Reform is under way at VDOT with new leaders and lower expectations. Now this. Close to 90 workers at VDOT have either been fired or suspended for spending too much time on the Internet. Many cases include employees browsing the Web for more than two hours during the work day, viewing sites that are … err… not related to transportation.

Sixty-one workers were suspended for two weeks for inappropriate use of their office computers. Fifteen were fired, according to VDOT officials, for viewing porn sites while on the job. Two others resigned for similar reasons.

In a separate investigation, according to the Richmond Times-Dispatch, four Sate Corporation Commission employees resigned and another was reprimanded for abusing the agency’s e-mail system.

Around 8,000 of VDOT’s more than 10,000 employees have some type of Internet access at work.

In this information age, you can find almost anything on the Internet. Some things are educational and fascinating while other things are extremely offensive.
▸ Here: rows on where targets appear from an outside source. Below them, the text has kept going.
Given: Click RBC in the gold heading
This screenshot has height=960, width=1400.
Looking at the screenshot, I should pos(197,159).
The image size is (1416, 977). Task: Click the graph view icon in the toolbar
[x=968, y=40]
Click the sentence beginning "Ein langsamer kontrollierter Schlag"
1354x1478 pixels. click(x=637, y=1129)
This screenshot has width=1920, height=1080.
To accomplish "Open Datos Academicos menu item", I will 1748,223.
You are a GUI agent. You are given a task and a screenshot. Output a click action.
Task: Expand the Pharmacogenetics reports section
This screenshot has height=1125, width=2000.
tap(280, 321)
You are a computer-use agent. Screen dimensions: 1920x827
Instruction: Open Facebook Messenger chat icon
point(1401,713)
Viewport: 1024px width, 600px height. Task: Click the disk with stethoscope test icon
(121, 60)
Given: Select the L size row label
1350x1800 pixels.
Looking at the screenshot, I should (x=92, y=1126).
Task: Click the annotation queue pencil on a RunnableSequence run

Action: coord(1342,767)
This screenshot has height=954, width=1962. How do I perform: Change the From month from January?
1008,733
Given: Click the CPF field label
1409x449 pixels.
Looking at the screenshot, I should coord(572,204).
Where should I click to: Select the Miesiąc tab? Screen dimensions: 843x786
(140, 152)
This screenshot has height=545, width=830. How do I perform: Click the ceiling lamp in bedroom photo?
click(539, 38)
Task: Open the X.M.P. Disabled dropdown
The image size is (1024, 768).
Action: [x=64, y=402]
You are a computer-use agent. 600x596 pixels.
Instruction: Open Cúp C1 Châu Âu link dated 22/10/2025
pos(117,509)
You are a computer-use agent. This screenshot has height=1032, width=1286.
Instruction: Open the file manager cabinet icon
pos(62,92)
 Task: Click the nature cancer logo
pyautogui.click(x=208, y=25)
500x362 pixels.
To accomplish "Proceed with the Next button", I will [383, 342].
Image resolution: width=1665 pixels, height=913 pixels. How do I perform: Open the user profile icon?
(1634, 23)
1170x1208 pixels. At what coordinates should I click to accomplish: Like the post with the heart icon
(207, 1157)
In fact, the latter is one of the few sectors of Internet commerce that routinely posts large profits.

While it’s easy to cruise the Information Superhighway, it’s just as easy to track someone’s steps along the way. When law enforcement authorities investigate a crime, one of the first things taken during a home search is the computer.

Perhaps Internet access, in addition to e-mail, is vital to the state transportation department’s mission. But the fact that employees were browsing the Web on the taxpayers’ dime, is down right disrespectful. Maybe some of the employees had too much time on their hands. It’s even worse considering the mismanagement and budget overruns associated with VDOT over the past five years.

The problems at VDOT and the SCC are probably not much different from problems at other government agencies or the private sector. But it doesn’t justify what was aptly described by one official as “gross misuses” of the Internet.

Let this be a warning too all others. Computer privacy should be respected when private computers are used. Public computers, however, have no such protections.